▸ EJERCICIO PROPUESTO 1
Copia del texto sobre los influencers el fragmento entre "La invitación no" y "y la incoherencia.", ambos incluidos.
▸ EJERCICIO PROPUESTO 2
Resume de forma más breve el párrafo del texto sobre los influencers que empieza con "Un breve recorrido por el contenido", sin perder sus ideas principales.
▸ EJERCICIO PROPUESTO 3
Según el texto sobre los influencers, ¿cuánto pueden llegar a ganar al mes los más conocidos?

▸ FUENTE
____________

Lo cierto es que hoy convertirse en influencer parece ser el negocio más rentable, pues algunos han logrado facturar un promedio de entre 5 y 10 millones de pesos colombianos al mes, e incluso los más conocidos pueden llegar a los 234.000 dólares mensuales. Esta cifra, frente a lo que ganaría un profesional en este país, parece motivar a cientos de personas a buscar la manera de posicionarse en redes sociales. Esto en realidad no es malo, pues sin duda la industria del entretenimiento y las redes sociales genera una gran cantidad de dinero; el problema está en el tipo de contenidos que se realizan para llegar a este objetivo y lo inútil que llega a ser, pero más preocupante aún es la falta de crítica y selectividad que tenemos todos a la hora de elegir a estas personas llamadas influencers, que terminan siendo un reflejo de todo lo malo que somos como sociedad.
Un breve recorrido por el contenido de estos influencers deja un cierto amargor, pues para muchos se han convertido en un modelo a seguir aunque su aporte no sea más que una polémica absurda o una excentricidad vulgar. Pese a esto los seguimos, les reaccionamos, los imitamos en esa eterna búsqueda de pertenecer a esa minoría que tiene éxito, que es popular y que mueve masas; y entonces, en lugar de pertenecer a esa ínfima minoría, nos convertimos en la masa estúpida que cada vez crece más y hace menos, que sigue a muchos y piensa poco.
La invitación no es a dejar de seguir a nadie, pues mientras exista una estructura social existirán líderes de opinión, la invitación es empezar a cuestionar nuestro consumo de contenido en redes sociales, para que tal vez algún día a los que llamamos influencers puedan realmente ofrecer algo más que esa vana exaltación a la estupidez y la incoherencia.

____________

▸ EXTRACTO DE DATOS
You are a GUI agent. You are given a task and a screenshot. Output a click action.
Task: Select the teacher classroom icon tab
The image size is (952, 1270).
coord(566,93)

____________

▸ RESPUESTA ESCRITA 1
La invitación no es a dejar de seguir a nadie, pues mientras exista una estructura social existirán líderes de opinión, la invitación es empezar a cuestionar nuestro consumo de contenido en redes sociales, para que tal vez algún día a los que llamamos influencers puedan realmente ofrecer algo más que esa vana exaltación a la estupidez y la incoherencia.

▸ RESPUESTA ESCRITA 2
El contenido de los influencers deja amargor: muchos los ven como modelo aunque solo aporten polémicas absurdas o excentricidades vulgares. Aun así los seguimos, reaccionamos a ellos y los imitamos para intentar pertenecer a la minoría exitosa y popular. Terminamos formando una masa estúpida y creciente que sigue a muchos y piensa poco.

▸ RESPUESTA ESCRITA 3
Pueden llegar a los 234.000 dólares mensuales.